Section 2(b) and section 3 illustrate another difference between rights that undermine thinking about them as easily transferable. Under section 2(b), the party wanting to limit freedom of expression bears the onus of showing why that limitation is justifiable under section 1. Under section 3, the party opposing restricting and therefore wanting to show its desired involvement does not undermine effective representation bears the onus through the analysis of section 3.
Indeed, the analysis under section 3 is quite different from the approach taken with other rights. In particular, in Morgan J.’s view, the test for when there has been an infringement of section 3 is more rigorous than that under section 2(b). The following passage summarizes his view on the balancing that occurs within section 3:
The goal of the voting rights analysis in the first instance is not to restrain government or to make its legislative interventions as minimal as possible. Rather, it is to allow government to do what it takes to foster the kind of “equality in the political discourse [that] is necessary for meaningful participation”. … This means that the spending restrictions must at least leave room for the conduct by third parties of “modest, national, informational campaigns”, … but need not ensure that any third party can mount an expensive media campaign with the potential for determining election results. (Working Families II, para. 106; citations omitted)
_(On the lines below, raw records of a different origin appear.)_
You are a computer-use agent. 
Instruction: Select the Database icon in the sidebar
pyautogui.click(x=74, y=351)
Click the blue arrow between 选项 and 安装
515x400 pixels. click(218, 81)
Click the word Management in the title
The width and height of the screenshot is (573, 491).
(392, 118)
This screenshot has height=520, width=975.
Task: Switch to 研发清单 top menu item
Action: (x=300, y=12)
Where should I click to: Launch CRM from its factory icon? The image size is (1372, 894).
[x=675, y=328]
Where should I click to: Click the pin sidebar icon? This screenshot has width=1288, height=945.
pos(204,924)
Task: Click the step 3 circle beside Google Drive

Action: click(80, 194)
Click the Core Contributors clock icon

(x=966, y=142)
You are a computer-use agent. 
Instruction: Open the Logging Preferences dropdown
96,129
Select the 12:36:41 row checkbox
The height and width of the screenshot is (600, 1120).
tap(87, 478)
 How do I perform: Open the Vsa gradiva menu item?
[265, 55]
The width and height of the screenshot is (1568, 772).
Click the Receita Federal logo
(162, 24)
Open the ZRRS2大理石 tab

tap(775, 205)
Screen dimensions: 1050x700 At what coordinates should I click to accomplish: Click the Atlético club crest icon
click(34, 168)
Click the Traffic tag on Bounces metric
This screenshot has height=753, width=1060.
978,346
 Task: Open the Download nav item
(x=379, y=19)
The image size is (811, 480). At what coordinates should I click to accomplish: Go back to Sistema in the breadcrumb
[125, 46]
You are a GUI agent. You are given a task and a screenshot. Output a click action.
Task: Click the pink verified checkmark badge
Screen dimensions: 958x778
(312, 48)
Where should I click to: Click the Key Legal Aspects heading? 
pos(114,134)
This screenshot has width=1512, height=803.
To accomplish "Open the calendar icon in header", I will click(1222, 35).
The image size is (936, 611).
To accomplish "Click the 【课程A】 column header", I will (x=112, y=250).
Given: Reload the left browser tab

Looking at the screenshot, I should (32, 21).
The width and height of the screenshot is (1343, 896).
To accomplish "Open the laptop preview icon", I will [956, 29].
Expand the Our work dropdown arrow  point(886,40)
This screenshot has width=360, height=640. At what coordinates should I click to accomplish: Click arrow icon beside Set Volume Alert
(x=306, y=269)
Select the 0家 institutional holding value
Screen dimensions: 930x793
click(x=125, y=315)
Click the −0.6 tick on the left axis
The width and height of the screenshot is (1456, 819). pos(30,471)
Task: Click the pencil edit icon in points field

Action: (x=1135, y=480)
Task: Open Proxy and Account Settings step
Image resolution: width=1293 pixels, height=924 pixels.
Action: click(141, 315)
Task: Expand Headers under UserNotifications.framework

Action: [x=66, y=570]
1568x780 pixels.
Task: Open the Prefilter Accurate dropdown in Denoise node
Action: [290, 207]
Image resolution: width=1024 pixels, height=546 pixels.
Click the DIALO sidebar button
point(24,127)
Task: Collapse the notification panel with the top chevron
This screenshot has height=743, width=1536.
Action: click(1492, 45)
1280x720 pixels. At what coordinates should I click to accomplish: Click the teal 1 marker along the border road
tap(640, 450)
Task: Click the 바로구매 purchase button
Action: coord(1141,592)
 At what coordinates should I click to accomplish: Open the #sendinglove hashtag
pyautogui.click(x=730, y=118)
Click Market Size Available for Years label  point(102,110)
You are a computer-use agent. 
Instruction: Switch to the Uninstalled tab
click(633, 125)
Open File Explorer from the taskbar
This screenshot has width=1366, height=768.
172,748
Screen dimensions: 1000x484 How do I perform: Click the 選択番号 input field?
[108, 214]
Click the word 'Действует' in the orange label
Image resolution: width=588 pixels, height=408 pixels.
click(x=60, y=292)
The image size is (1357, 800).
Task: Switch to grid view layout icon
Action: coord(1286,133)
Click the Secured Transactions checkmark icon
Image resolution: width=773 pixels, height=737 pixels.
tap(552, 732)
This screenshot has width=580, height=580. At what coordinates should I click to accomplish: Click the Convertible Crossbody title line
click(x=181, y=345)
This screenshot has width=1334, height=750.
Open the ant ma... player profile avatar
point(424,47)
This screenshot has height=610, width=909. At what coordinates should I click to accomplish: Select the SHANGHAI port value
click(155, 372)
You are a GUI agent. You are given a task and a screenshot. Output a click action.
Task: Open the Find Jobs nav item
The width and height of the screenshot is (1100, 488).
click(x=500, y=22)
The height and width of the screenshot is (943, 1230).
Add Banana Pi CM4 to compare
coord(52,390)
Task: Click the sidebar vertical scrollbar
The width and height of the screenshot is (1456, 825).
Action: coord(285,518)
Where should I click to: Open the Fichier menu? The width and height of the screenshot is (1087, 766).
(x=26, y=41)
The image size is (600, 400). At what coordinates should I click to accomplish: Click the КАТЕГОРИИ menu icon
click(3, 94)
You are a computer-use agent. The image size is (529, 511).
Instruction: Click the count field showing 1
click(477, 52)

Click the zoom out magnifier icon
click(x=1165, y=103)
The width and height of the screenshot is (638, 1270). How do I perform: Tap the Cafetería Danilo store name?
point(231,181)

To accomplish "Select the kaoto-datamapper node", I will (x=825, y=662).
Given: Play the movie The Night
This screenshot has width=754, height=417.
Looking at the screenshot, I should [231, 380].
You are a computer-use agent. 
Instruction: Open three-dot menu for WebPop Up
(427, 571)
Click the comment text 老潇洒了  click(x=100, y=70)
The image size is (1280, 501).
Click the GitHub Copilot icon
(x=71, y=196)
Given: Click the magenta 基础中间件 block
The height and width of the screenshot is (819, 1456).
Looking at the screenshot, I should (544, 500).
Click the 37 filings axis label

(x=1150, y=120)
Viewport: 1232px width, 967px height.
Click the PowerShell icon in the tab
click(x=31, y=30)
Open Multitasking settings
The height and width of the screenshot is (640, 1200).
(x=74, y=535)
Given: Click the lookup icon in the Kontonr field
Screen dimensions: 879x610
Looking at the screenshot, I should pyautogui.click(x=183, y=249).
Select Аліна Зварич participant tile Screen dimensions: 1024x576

The government has more sway under section 3, where it can designate limits designed to achieve effective representation and equality of third-party participation, than under section 2(b), where almost every kind of communication is protected. And, indeed, restrictions on advertising might enhance the “egalitarian” nature of elections. Accordingly,
Unlike under section 2(b), the analysis does not go right to section 1 where the government must meet a test of minimal intrusion. Under section 3, if the government intervenes in the political advertising market it must do so in a way that is attuned to right of voters to meaningful participation via an informed vote. Only if it were found not to be attuned to that objective would the section 1 analysis become relevant and the question of minimal impairment be raised. (Working Families II, para. 110)
Despite emphasizing that the rights are distinct, the Court of Appeal invited an overlapping analysis of section 3 and 2(b), finding that Morgan J. made errors in his analysis of whether the 12 month period was “carefully tailored” to the objective, analysis undertaken under section 3, not section 1. For example, “he failed to apply his findings from Working Families 1 that bore on the question of careful tailoring that was raised with respect to the challenged spending restrictions.” (Working Families (ONCA), majority, para. 100) Justice Morgan had held that the six month period was an appropriate one in Working Families I under sections 2(b) a finding on which the applicants were entitled to rely.